This study examines the organizational landscape of Latinx interests—organizations across the United States whose missions center Latinx communities—to examine intra-group representation inequalities and the changing composition of organized interests among the U.S. Latinx population.
The goal of the Latinx Organizational Archives is to centralize, preserve, and analyze leader-level, organization-level, and network-level information about Latinx-serving organizations working across the United States during the global coronavirus pandemic, a period marked not only by a health crisis but also by intense political contestation whereby individuals, groups, and collectives mobilized to challenge the status quo distribution of power across the United States.

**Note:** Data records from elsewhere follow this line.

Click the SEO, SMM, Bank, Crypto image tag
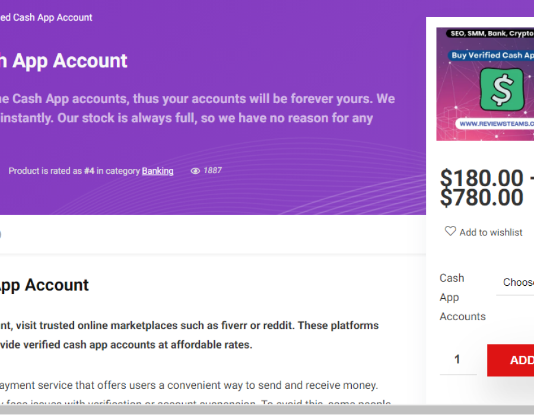 [x=491, y=34]
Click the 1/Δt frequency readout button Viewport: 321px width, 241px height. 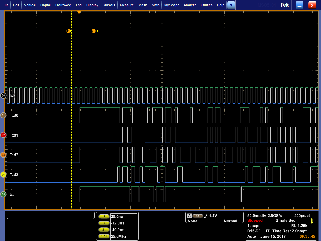click(x=104, y=236)
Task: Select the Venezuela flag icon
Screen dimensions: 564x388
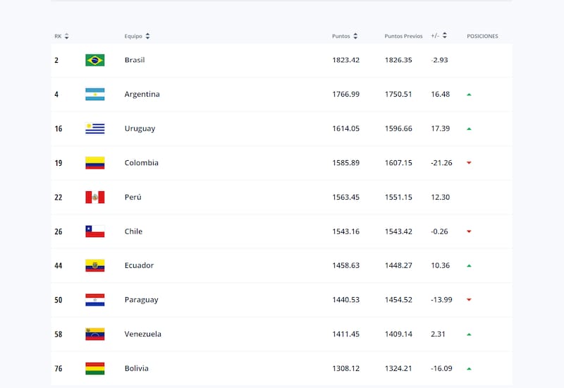Action: coord(94,334)
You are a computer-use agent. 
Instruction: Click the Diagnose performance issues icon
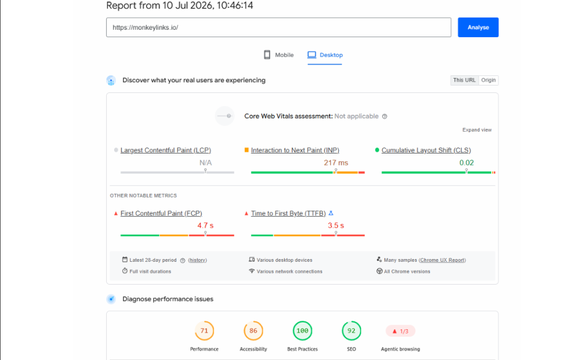[x=111, y=300]
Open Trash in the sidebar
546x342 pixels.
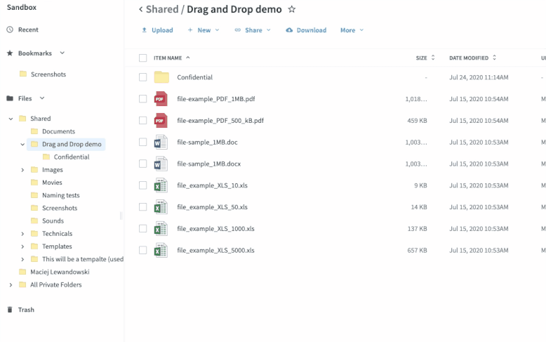(26, 310)
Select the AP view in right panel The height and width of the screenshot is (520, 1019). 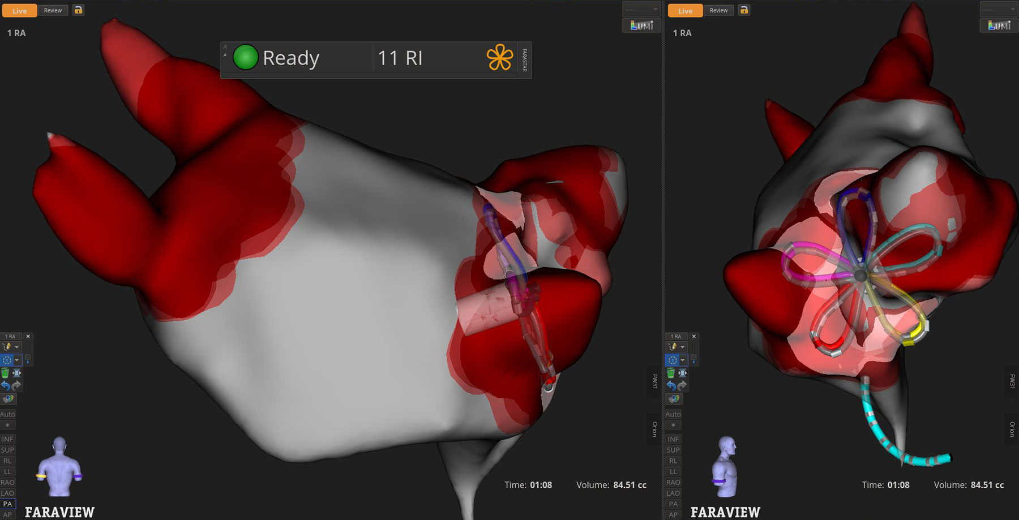(673, 514)
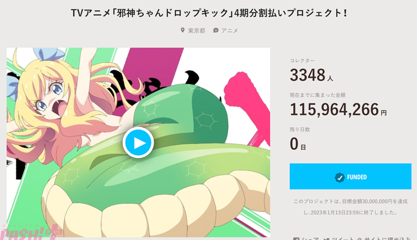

To date, the Latinx Organizational Archives contains a directory of 212 organizations, a directory of organizational leaders, and case studies of organizations representing intersectionally disadvantaged Latinx groups. In future work, the archive will be intentionally expanded to include an original survey of organizational leaders and focus groups where Latinx leaders from across states and localities gather to discuss challenges they face in their respective political ecosystems and to document lessons that emerged through their leadership and organizational work during pandemic times.
Research Team
This community-engaged project centers the experiences and expertise of Latinx and immigrant communities. The team includes undergraduate students, doctoral students, and a Community-Research Consultant.


Manuscripts in Progress
- “The Latinx Organizational Archive: Examining Latinx Organized Interests across the United States”
- “Centering U.S. Latinx Organizations Without Reproducing Hierarchy, Extraction, and Harm”
- “Effective Undergraduate Research Training: Lessons on Pedagogy and Practice from a Minority Serving-Institution”
Spring 2023 Research Accomplishments
In Fall 2022, Dr. Angie Bautista-Chavez recruited a team of undergraduate students, graduate students, and community partners to develop the Latinx Organizational Archives, a multi-method data collection project that examines the work of Latinx-serving organizations across the United States. In Spring 2023, Dr. Bautista-Chavez led the team through various stages of the research process, including an ethics workshop, codebook development, data collection, data analysis, and presentation of findings.
- Developed a community-engaged research team.
- Facilitated a Research Ethics Workshop to guide research design and data collection strategy.
- Designed a theoretically informed codebook to guide systematic data collection.
- Built a directory of 200+ Latinx-serving organizations across the United States.
- Conducted organizational case studies to examine leadership trajectories.
- Delivered high quality research training.
- Provided high quality mentorship and facilitated peer mentorship opportunities.